Figure 2. Positional cloning and Phenotypic complementation of the corresponding gene of qCL-9.

(a) High-resolution physical map of qCL-9. On the upper horizontal line, vertical lines indicate the positions of DNA markers with their physical positions (Mb) in Phytozome ver.9.1 (Sorghum bicolor ver.1.4). Numbers of recombinants are shown between markers. The number of progeny examined in the next generation is presented in parentheses. Arrowheads indicate the physical positions of the DNA markers used in Table 2. The middle horizontal line is a schematic representation of the gene arrangement near the candidate region, which was predicted by the BAC sequence of SIL-05. Open arrows indicate the positions of predicted genes. The mapping analysis narrowed the candidate region to the 18 kb shown by a red double-headed arrow. RIRE2 indicates a gypsy-type retrotransposon. The bottom horizontal line represents an enlarged map of the 18 kb region. There are five predicted genes, whose exons are represented as black boxes.

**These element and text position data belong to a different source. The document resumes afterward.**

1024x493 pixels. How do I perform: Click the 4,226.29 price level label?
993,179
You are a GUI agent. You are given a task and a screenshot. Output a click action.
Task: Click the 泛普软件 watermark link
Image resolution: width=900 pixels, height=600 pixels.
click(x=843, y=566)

A premature stop codon detected in the bmr-6 genome is indicated in the box. (b) The expression level of each gene determined by semi-quantitative RT-PCR. The reads per kilo-base per million reads (RPKM) scores are also shown. N.D. means the sequence was not detected. (c) Introduction of DNA fragment encompassing the Dw1 gene (SIL-05 allele) (pCAM-Dw1) into NIL-dw1 plant Bar = 1 m. (d) Empty vector introduced NIL-dw1 plant was used as a control (vector control). Bar = 1 m. (e) The culm lengths of the transgenic plants with Dw1 gene (left) and empty vector (right). Error bars represent the standard deviation. Double asterisk indicates a significant difference at 1% (P <0.01) as determined by t-test.